## Brief A
According to the article on UGA's minority graduate students, why does Johnson-Bailey think the adult education department has drawn so diverse a group of students? Answer in one to three sentences.
## Brief B
Resume the article on UGA's minority graduate students, beginning right after its final sentence.

## Source text
= Beginning of Section =

Professor researches true picture of UGA’s minority grad students

By Michael Childs
mchilds@coe.uga.edu
 

Juanita Johnson-Bailey hopes her latest research will paint a true picture of the experiences of black students who have earned graduate degrees at the University of Georgia during the past 40 years.

What did they like? What didn’t they like? What helped? What didn’t?

“We know how they got here and we know how they left,” she says. “But we don’t know what they experienced while they were here. No one has ever really recorded those experiences.”

The results of this study should interest UGA administrators who are seeking ways to increase UGA’s minority enrollment.

Johnson-Bailey’s home department--adult education--has been very successful in bringing in a diverse group of students. About 20 percent of students seeking degrees in the department are African-American. Another 10 percent are international students, mostly Asian.

“I think it’s because of how we present ourselves, how we’ve recruited, and the fact that our retention rates are very good,” says Johnson-Bailey. “I also think we’ve been successful because we set out to be. For instance, we contacted all of our black graduates and asked them: How do we get more?”

The answer to that question will be a valuable byproduct of Johnson-Bailey’s current work. She studies and teaches about gender and race issues, and how those issues affect adult education and non-traditional college students. It is the career she has dreamed of since she was 20 years old.

Johnson-Bailey was the only black female student in her class when she graduated from a Catholic prep school in Columbus, Ga., in 1971. She applied to the University of Georgia but, although many of her white classmates were accepted, she was denied admission.

“I remember my priest saying, ‘Juanita, they must have reached their quota.’ And I asked, ‘Quota for what, father?’ He looked at me and explained that UGA was gradually integrating but . . . slowly.”

After graduating in just three years from Mercer University with a bachelor’s degree in communication, Johnson-Bailey thought about graduate school. Instead, she went to work--in journalism, public relations, human rights and patient advocacy. But remembering her dream, she decided to return to school in the early 1990s, earning a master’s degree and then a doctorate from UGA--the school that had rejected her admission some 20 years before.

= End of Section =

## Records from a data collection
= Beginning of Section =

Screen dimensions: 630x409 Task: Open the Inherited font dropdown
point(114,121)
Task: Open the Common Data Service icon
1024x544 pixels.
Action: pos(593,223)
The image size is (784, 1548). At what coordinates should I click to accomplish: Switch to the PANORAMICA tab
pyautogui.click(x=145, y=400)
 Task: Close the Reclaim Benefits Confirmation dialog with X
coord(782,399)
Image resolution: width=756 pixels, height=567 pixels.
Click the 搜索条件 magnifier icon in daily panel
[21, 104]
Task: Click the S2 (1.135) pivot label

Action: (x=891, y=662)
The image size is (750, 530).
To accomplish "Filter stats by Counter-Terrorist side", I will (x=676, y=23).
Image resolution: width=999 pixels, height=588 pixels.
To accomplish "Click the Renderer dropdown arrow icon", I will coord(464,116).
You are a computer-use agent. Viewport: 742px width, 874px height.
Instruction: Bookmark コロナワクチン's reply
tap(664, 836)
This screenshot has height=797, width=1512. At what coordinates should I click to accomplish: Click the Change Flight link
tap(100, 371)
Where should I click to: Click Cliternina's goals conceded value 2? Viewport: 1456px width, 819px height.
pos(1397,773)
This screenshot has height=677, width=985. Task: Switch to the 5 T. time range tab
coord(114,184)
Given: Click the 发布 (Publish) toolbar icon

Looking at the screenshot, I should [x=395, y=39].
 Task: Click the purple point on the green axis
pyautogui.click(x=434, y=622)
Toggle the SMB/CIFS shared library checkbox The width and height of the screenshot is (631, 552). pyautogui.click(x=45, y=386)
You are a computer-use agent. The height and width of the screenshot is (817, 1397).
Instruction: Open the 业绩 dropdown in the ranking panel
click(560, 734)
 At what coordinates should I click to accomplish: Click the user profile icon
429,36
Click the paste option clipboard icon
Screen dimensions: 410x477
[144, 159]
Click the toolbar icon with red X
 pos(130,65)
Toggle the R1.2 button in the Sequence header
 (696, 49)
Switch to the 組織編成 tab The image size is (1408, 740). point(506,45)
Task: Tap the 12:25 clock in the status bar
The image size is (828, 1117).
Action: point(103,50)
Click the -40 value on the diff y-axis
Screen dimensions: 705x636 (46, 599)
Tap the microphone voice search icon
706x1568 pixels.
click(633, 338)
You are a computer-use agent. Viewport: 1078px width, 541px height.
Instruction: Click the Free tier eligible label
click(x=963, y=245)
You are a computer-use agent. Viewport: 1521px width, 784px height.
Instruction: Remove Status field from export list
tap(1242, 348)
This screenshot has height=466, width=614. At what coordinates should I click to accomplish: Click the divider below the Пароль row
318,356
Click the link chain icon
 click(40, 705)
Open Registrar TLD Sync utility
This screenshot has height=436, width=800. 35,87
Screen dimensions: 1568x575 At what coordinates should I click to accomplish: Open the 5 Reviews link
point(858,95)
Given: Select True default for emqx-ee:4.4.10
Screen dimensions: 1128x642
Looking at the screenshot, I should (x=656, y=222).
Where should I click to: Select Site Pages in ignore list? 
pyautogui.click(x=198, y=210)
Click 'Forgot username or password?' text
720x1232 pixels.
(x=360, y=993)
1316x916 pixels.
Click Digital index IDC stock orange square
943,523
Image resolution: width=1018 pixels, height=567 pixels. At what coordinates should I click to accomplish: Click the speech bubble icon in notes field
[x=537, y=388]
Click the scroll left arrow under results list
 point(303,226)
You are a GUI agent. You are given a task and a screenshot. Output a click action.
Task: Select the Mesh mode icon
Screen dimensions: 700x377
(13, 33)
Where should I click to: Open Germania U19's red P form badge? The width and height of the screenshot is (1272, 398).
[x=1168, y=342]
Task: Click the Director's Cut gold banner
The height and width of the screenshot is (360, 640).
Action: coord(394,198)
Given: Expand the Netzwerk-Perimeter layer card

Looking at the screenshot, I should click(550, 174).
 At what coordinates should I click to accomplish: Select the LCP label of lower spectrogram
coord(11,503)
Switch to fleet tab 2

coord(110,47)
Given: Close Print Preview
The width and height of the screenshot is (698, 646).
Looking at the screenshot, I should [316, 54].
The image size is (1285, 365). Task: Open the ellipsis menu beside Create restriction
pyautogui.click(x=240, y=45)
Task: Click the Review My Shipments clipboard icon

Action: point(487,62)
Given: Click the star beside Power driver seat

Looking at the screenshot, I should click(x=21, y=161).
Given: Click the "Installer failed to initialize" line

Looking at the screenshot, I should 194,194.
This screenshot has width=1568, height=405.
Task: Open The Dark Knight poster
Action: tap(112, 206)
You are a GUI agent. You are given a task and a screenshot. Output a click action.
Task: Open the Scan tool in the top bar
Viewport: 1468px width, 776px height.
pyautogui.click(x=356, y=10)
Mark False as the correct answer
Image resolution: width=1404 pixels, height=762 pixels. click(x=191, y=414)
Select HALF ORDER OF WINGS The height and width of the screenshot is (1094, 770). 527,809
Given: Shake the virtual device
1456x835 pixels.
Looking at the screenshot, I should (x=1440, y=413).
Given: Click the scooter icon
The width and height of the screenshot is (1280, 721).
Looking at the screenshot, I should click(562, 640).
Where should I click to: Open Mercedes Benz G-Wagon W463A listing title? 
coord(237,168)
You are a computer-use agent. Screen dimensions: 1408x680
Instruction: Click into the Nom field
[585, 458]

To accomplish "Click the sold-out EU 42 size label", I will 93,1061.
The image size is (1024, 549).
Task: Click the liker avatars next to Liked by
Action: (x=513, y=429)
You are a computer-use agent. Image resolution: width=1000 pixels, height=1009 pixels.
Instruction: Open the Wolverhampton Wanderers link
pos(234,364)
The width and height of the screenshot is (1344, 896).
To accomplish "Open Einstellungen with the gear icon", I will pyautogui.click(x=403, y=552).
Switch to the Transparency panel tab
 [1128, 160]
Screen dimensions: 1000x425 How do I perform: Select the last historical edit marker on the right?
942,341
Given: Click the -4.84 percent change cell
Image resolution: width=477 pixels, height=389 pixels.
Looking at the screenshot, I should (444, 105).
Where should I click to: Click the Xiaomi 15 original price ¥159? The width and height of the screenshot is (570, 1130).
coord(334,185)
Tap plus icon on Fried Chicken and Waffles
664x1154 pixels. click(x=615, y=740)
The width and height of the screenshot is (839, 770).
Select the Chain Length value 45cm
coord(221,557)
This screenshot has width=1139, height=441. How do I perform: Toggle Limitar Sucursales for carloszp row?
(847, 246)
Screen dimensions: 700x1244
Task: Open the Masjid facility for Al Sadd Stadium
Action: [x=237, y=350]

= End of Section =

## Result A
Johnson-Bailey credits the way the department presents itself, the way it has recruited and its very good retention rates. She also believes it succeeded because it set out to, for instance by asking all of its black graduates how to attract more.

## Result B
“Coming back to school with a bunch of strange professors who were just a couple of years older than me made me realize just what a price I had paid for deferring my dream,” she says. “But I also know that coming back and beginning my career at the age of 40 . . . I was a totally different person than I would’ve been at 26.”

And she says her late arrival in academe gives her greater insight into non-traditional college students.

“I was that non-traditional college student, so I know many of the fears and doubts they face,” she muses. “I try to make sure I don’t forget them now that I’m on the other side.” Her dissertation became an award-winning book, published in 2001. Sistahs in College: Making a Way Out of No Way received the 2002 Frandson Award from the University Continuing Education Association.

While Johnson-Bailey is proud of her department’s diversity, she’s sometimes shocked when she goes outside of her department on the UGA campus and it’s not the same way. So, like a one-woman crusader, Johnson-Bailey recruits among her friends and acquaintances. That personal connection is UGA’s best recruitment tool, she says.

“We know, because we’ve had African-American students who have graduated from the program tell their friends, tell their associates,” she says. “I started wondering why that hadn’t happened with other programs.”

That curiosity led to her current study. She is working on the project with department head Ron Cervero and associate professor Thomas Valentine. She expects the book to be called Struggles of Hope: The Actions of Anti-Racist Adult Educators.